TEXT BLOCK:
'''

Pino, a big influence on Fela Kuti in the Sixties and Seventies, is one of the great pioneers of Afro funk. He'll be reforming his original band, the Heartbeats, for the night. Lovers of retro African dance must be salivating at this rare return. Newcomers should check out the Soundways best-of Pino release, Heavy Heavy Heavy.

Together, the two artists launch the Barbican's Groove Nations festival of international soul and funk, which includes Solomon Burke, artists from the Ethiopiques series and the rai legend Khaled with the great pianist Maurice El Médioni. Pee Wee Ellis will join Cheikh Lo, Tony Allen and Vieux Farka Touré for the James Brown tribute night, Still Black, Still Proud.

Seun, 25, has been the bandleader of his father's orchestra for the past decade. It's as if he has decided to engage directly with what could be an overpowering legacy by exploring it from its centre, at the same time emerging from his father's shadow through the vitality of his performance.

"Our then band leader, Baba Ani, once told me as a really young child that he who has come to be watched cannot watch," Kuti recalls. "That has stayed with me all my life." Catch him in action and, like Damien Marley or Farka Touré, it's obvious he's not only his father's son, but an artist hitting his stride in his own right.

Nigerian music today is heavy on hip-hop, sound systems and rap. The era of big dance-bands is all but over, so the rude health of Egypt 80 is striking. The name came from Fela Kuti in 1983, a year after Seun was born, to reflect his belief in the Pharaonic origins of African civilisation.

Fela's 70-year-old lead sax player, Baba Ani, has retired to keyboards and musical direction, overseeing the weaving guitars, with the force of the brass sparring with the massed rhythm section behind them. The big sax is now wielded by the flamboyant Adedimeji Fagbemi, aka Showboy, with Ajayi Adebiya on skins, playing in the hard funk tradition of Al Foster, Miles Davis's great drummer.

Richly seasoned, their sound contains the essence of the big bands of the 20th century – Duke Ellington, Lionel Hampton, James Brown, Sun Ra, Count Basie, George Clinton. Its power and dynamic range, and inexhaustible energy and invention, span epic stretches of pulsing music, frenetic dance, exhortation and pure joy. It remains a revolutionary band, playing Fela's music mixed with Seun's own tunes and pumping out a powerful dissident political ideology.

They have what all great bands need – longevity. Twelve of the 16-strong orchestra are veterans of his father's reign at his Kalakuti compound and Shrine nightclub, where they played every night for years. The Shrine closed in 1999, two years after Fela's death. Seun was 15 when he buried his father. His half-brother Femi, 20 years older, had already carved out a distinctive musical path of his own, and over the past decade, Kuti has done the same as a live performer, leaving behind his musical studies in Liverpool to front Egypt 80 after Fela's death. In fact, his first onstage appearance with Egypt 80 had been when he was eight, at the Apollo in Harlem, New York. And he often did an opening set at the Shrine.

'''

DATA PROVIDED:

'''

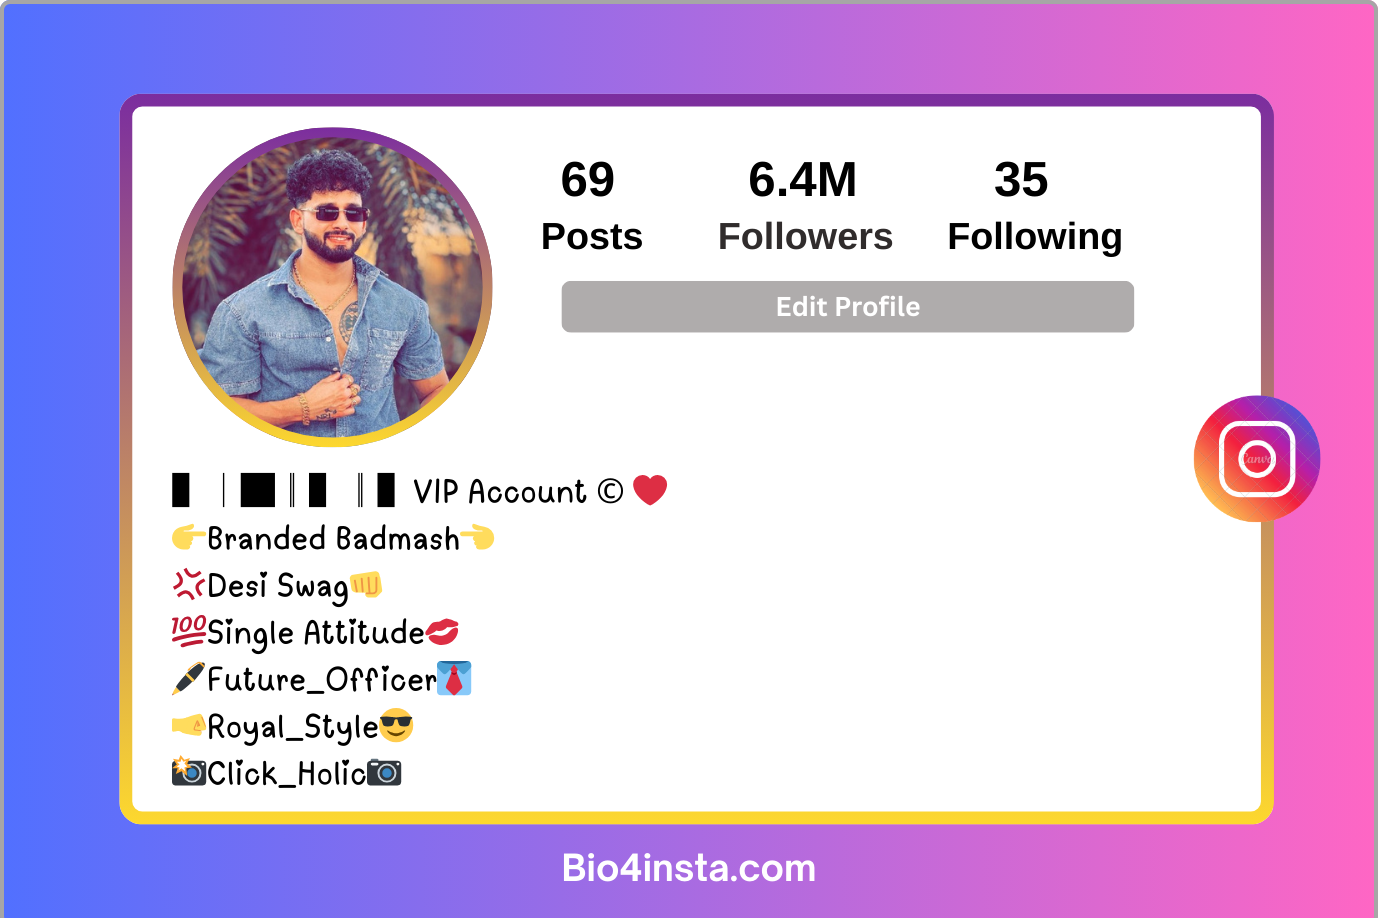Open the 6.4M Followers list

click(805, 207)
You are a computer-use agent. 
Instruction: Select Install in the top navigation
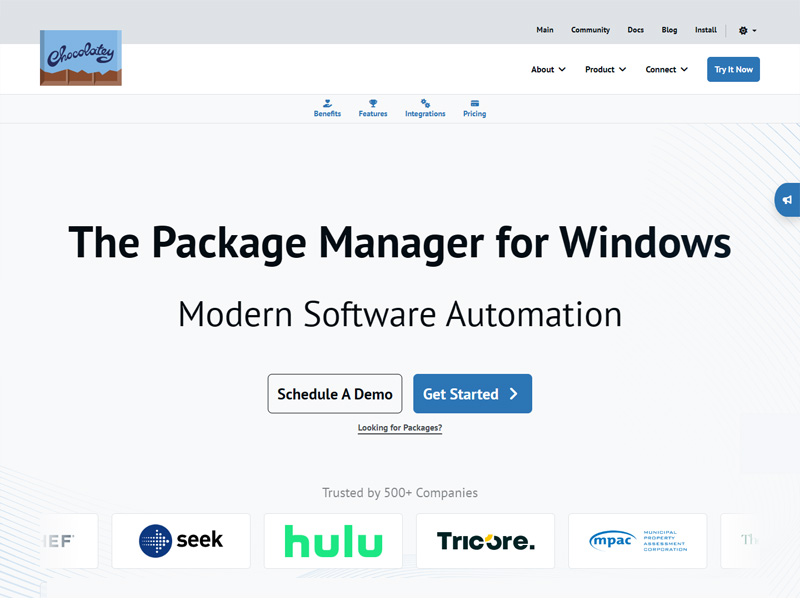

'''
'''

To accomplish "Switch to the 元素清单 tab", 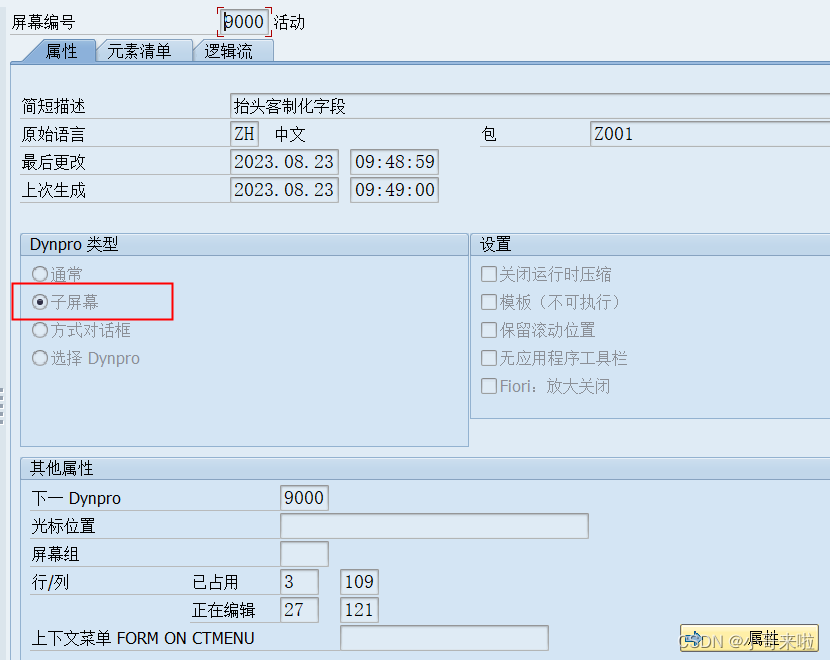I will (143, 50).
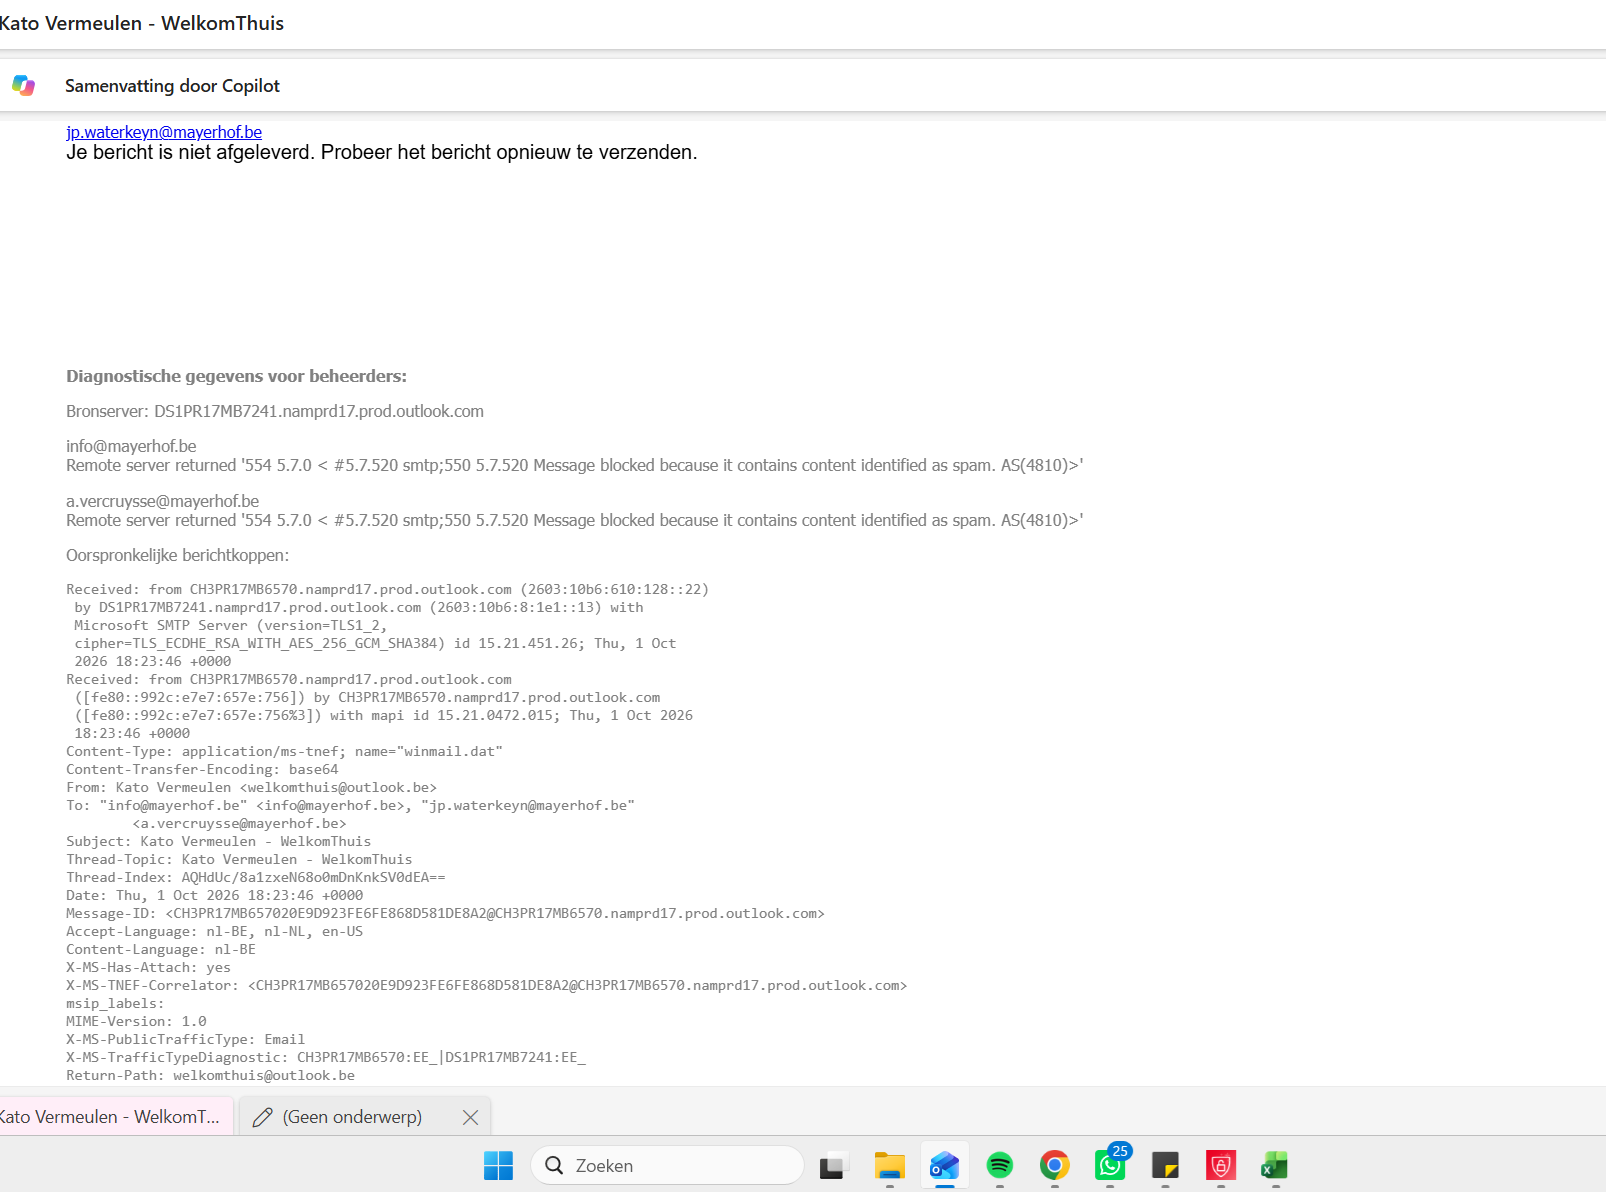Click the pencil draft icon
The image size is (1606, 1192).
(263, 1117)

'''

PROBLEMS AND TASKS:
A. According to the article on Seun Kuti, in what year did the Shrine nightclub close?
B. List every big band leader named in the article on Seun Kuti as part of the essence of Egypt 80's sound.
The rows can be set aside.

EXPECTED OUTPUTS:
A. 1999

B. Duke Ellington, Lionel Hampton, James Brown, Sun Ra, Count Basie, George Clinton